Directions.
For this exercise, repeat the whole listing below exactly. Leave the pictures out.

Data provided.
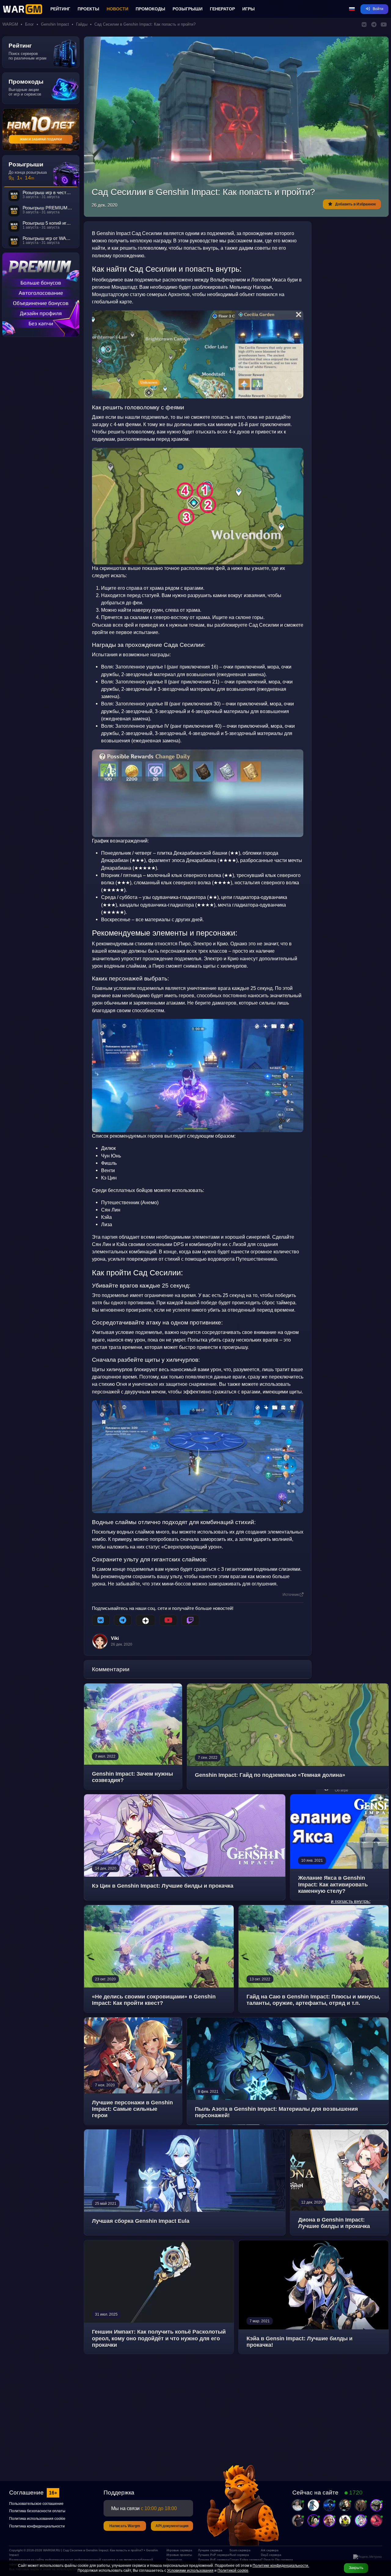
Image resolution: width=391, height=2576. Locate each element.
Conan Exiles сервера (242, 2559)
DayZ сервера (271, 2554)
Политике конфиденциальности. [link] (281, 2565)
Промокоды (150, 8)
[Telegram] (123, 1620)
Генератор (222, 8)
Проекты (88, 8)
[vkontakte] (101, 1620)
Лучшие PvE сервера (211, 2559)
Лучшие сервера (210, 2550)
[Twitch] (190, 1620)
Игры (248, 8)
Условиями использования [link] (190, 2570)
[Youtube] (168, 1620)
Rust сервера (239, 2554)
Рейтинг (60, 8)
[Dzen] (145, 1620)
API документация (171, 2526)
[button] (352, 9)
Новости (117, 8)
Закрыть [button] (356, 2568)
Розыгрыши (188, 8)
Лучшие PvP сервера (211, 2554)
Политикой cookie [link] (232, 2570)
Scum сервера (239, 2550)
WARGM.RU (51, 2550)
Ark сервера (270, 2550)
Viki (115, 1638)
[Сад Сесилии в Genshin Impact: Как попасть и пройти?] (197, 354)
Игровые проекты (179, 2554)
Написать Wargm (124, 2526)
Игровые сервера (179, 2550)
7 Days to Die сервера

Written answer.
Image resolution: width=391, height=2576. Locate each element.
Conan Exiles сервера (242, 2559)
DayZ сервера (271, 2554)
Политике конфиденциальности. [link] (281, 2565)
Промокоды (150, 8)
[Telegram] (123, 1620)
Генератор (222, 8)
Проекты (88, 8)
[vkontakte] (101, 1620)
Лучшие PvE сервера (211, 2559)
Лучшие сервера (210, 2550)
[Twitch] (190, 1620)
Игры (248, 8)
Условиями использования [link] (190, 2570)
[Youtube] (168, 1620)
Rust сервера (239, 2554)
Рейтинг (60, 8)
[Dzen] (145, 1620)
API документация (171, 2526)
[button] (352, 9)
Новости (117, 8)
Закрыть [button] (356, 2568)
Розыгрыши (188, 8)
Лучшие PvP сервера (211, 2554)
Политикой cookie [link] (232, 2570)
Scum сервера (239, 2550)
WARGM.RU (51, 2550)
Ark сервера (270, 2550)
Viki (115, 1638)
[Сад Сесилии в Genshin Impact: Как попасть и пройти?] (197, 354)
Игровые проекты (179, 2554)
Написать Wargm (124, 2526)
Игровые сервера (179, 2550)
7 Days to Die сервера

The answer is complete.